[PATCH v2 2/2] media: imx: vdic: Introduce mem2mem VDI deinterlacer driver

Wed Sep 25 20:14:39 UTC 2024

On 9/25/24 5:07 PM, Philipp Zabel wrote:

Hi,

> On Di, 2024-09-24 at 17:28 +0200, Marek Vasut wrote:
>> On 9/6/24 11:01 AM, Philipp Zabel wrote:
> [...]
>>> Instead of presenting two devices to userspace, it would be better to
>>> have a single video device that can distribute work to both IPUs.
>>
>> Why do you think so ?
> 
> The scaler/colorspace converter supports frames larger than the
> 1024x1024 hardware by splitting each frame into multiple tiles. It
> currently does so sequentially on a single IC. Speed could be improved
> by distributing the tiles to both ICs. This is not an option anymore if
> there are two video devices that are fixed to one IC each.

The userspace could distribute the frames between the two devices in an 
alternating manner, can it not ?

> The same would be possible for the deinterlacer, e.g. to support 720i
> frames split into two tiles each sent to one of the two VDICs.

Would the 1280x360 field be split into two tiles vertically and each 
tile (newly 1280/2 x 360) be enqueued on each VDIC ? I don't think that 
works, because you wouldn't be able to stitch those tiles back together 
nicely after the deinterlacing, would you?
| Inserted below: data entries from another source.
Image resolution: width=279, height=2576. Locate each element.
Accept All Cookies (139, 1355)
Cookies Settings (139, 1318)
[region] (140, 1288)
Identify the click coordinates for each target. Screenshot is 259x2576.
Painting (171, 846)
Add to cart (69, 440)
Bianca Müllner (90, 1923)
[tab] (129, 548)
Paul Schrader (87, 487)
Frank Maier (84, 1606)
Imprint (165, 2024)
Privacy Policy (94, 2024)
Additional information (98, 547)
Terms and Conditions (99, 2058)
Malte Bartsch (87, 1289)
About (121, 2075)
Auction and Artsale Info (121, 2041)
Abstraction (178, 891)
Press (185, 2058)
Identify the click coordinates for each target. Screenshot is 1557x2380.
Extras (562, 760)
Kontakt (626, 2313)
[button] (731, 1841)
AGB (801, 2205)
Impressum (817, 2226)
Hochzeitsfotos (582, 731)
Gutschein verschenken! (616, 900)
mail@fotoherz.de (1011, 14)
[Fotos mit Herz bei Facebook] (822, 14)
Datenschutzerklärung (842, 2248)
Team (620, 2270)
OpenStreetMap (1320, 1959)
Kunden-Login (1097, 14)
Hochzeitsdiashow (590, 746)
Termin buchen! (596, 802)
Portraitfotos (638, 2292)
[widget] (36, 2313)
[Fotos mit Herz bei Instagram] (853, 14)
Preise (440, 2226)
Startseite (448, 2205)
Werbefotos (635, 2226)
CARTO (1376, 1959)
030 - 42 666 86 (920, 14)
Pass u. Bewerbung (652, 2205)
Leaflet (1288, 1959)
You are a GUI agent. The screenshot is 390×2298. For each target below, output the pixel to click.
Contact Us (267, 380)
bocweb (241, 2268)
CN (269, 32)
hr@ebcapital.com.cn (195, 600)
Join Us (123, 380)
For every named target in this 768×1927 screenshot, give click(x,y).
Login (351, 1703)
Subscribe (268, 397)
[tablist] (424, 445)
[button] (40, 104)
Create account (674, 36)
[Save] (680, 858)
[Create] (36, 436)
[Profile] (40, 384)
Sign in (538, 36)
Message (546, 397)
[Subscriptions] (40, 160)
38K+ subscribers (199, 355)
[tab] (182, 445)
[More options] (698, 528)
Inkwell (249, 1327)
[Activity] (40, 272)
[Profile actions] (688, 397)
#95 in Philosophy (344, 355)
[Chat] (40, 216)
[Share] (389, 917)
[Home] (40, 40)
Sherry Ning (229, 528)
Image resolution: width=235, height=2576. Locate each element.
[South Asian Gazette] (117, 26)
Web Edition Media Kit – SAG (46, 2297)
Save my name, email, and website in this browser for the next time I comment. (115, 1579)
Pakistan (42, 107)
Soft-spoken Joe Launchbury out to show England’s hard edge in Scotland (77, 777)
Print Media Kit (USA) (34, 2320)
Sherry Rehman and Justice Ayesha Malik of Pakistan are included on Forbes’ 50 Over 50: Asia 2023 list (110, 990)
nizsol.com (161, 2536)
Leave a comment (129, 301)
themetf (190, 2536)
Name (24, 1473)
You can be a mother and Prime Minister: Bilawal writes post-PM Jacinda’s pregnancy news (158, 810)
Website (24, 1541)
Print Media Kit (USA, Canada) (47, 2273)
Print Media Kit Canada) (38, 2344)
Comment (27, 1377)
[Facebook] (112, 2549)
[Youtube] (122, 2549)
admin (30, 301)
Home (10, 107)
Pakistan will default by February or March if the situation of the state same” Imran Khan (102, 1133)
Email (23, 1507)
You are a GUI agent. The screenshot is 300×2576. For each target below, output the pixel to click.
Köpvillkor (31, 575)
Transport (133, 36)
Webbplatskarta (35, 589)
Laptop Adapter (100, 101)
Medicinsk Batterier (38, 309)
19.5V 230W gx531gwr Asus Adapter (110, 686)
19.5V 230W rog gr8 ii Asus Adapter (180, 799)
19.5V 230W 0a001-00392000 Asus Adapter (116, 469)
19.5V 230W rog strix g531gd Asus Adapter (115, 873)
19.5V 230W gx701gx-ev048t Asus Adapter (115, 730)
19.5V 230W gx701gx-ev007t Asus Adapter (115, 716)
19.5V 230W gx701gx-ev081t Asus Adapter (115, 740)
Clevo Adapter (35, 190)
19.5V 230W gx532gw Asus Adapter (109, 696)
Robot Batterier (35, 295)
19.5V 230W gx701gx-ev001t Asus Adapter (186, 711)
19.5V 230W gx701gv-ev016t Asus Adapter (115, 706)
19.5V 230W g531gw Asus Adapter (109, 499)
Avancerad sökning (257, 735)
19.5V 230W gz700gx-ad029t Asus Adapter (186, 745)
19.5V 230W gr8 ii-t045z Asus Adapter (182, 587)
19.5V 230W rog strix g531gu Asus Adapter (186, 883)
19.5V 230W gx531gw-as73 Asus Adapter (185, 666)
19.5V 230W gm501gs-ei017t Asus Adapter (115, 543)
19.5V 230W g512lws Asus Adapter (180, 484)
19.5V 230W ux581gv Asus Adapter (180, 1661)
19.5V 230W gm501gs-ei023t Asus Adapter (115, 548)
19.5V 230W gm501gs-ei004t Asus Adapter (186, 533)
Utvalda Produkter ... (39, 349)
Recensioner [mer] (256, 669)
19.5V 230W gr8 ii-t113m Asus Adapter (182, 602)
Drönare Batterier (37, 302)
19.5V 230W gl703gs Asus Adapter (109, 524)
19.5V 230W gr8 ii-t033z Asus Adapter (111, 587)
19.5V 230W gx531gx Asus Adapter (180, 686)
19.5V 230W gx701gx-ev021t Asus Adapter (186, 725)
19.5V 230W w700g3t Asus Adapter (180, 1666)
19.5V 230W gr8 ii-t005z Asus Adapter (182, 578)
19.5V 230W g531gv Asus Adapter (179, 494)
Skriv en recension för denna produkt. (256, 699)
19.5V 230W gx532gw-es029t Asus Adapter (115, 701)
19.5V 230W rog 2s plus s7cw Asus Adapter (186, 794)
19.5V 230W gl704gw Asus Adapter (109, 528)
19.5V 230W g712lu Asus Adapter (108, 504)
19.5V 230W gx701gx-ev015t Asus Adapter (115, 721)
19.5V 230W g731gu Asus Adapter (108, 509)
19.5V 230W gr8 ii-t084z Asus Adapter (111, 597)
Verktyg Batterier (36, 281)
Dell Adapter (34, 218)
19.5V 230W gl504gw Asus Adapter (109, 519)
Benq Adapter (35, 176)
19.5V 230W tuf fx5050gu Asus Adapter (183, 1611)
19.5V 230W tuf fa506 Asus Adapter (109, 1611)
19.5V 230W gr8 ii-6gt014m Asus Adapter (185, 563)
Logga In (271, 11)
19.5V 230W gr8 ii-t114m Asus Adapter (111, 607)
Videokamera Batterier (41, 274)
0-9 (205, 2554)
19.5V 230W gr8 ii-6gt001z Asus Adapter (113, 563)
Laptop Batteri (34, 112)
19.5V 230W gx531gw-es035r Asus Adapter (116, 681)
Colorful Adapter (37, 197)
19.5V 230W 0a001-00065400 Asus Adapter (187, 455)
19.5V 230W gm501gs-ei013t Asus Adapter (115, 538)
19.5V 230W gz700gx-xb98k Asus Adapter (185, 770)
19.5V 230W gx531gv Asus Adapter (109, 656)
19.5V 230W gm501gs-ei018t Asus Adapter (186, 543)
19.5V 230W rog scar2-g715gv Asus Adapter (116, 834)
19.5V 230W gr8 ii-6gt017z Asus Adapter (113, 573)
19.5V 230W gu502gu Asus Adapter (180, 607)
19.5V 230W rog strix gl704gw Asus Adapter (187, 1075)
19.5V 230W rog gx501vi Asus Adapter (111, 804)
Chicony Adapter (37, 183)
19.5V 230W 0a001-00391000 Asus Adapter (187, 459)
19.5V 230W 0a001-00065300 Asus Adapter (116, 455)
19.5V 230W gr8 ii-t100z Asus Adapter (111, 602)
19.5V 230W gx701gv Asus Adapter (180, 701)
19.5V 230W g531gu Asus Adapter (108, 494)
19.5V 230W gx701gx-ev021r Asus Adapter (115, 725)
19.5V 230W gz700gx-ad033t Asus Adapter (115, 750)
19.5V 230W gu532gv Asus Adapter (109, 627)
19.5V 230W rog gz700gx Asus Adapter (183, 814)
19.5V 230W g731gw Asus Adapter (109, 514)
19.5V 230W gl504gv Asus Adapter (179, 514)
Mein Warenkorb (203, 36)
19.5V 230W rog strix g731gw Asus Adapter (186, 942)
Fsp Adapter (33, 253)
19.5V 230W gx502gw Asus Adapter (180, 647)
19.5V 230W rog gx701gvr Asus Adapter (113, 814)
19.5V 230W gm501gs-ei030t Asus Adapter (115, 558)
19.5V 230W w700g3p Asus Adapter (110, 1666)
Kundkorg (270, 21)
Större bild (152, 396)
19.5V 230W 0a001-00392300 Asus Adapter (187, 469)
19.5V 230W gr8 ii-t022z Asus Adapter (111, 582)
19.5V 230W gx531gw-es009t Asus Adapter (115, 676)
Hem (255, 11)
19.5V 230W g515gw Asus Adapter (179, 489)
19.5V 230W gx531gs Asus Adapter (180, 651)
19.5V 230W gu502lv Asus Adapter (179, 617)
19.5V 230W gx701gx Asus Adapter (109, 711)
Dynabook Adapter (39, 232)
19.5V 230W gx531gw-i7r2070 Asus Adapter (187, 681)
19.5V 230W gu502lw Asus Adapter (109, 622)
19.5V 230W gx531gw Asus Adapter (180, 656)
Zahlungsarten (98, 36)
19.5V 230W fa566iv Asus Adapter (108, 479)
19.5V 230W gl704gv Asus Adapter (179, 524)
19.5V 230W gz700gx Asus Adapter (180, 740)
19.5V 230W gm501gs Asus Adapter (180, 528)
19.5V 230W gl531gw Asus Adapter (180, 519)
I would expect to see some 
sort of an artifact exactly where the two tiles got stitched back 
together, because the VDICs are unaware of each other and how each 
deinterlaced the tile.

>> I think it is better to keep the kernel code as simple as possible, i.e.
>> provide the device node for each m2m device to userspace and handle the
>> m2m device hardware interaction in the kernel driver, but let userspace
>> take care of policy like job scheduling, access permissions assignment
>> to each device (e.g. if different user accounts should have access to
>> different VDICs), or other such topics.
> 
> I both agree and disagree with you at the same time.
> 
> If the programming model were more similar to DRM, I'd agree in a
> heartbeat. If the kernel driver just had to do memory/fence handling
> and command submission (and parameter sanitization, because there is no
> MMU), and there was some userspace API on top, it would make sense to
> me to handle parameter calculation and job scheduling in a hardware
> specific userspace driver that can just open one device for each IPU.
> 
> With the rigid V4L2 model though, where memory handling, parameter
> calculation, and job scheduling of tiles in a single frame all have to
> be hidden behind the V4L2 API, I don't think requiring userspace to
> combine multiple mem2mem video devices to work together on a single
> frame is feasible.

If your concern is throughput (from what I gathered from the text 
above), userspace could schedule frames on either VDIC in alternating 
manner.

I think this is much better and actually generic approach than trying to 
combine two independent devices on kernel level and introduce some sort 
of scheduler into kernel driver to distribute jobs between the two 
devices. Generic, because this approach works even if either of the two 
devices is not VDIC. Independent devices, because yes, the MX6Q IPUs are 
two independent blocks, it is only the current design of the IPUv3 
driver that makes them look kind-of like they are one single big device, 
I am not happy about that design, but rewriting the IPUv3 driver is way 
out of scope here. (*)

> Is limiting different users to the different deinterlacer hardware
> units a real usecase? I saw the two ICs, when used as mem2mem devices,
> as interchangeable resources.

I do not have that use case, but I can imagine it could come up.
In my case, I schedule different cameras to different VDICs from 
userspace as needed.

>>> To be fair, we never implemented that for the CSC/scaler mem2mem device
>>> either.
>>
>> I don't think that is actually a good idea. Instead, it would be better
>> to have two scaler nodes in userspace.
> 
> See above, that would make it impossible (or rather unreasonably
> complicated) to distribute work on a single frame to both IPUs.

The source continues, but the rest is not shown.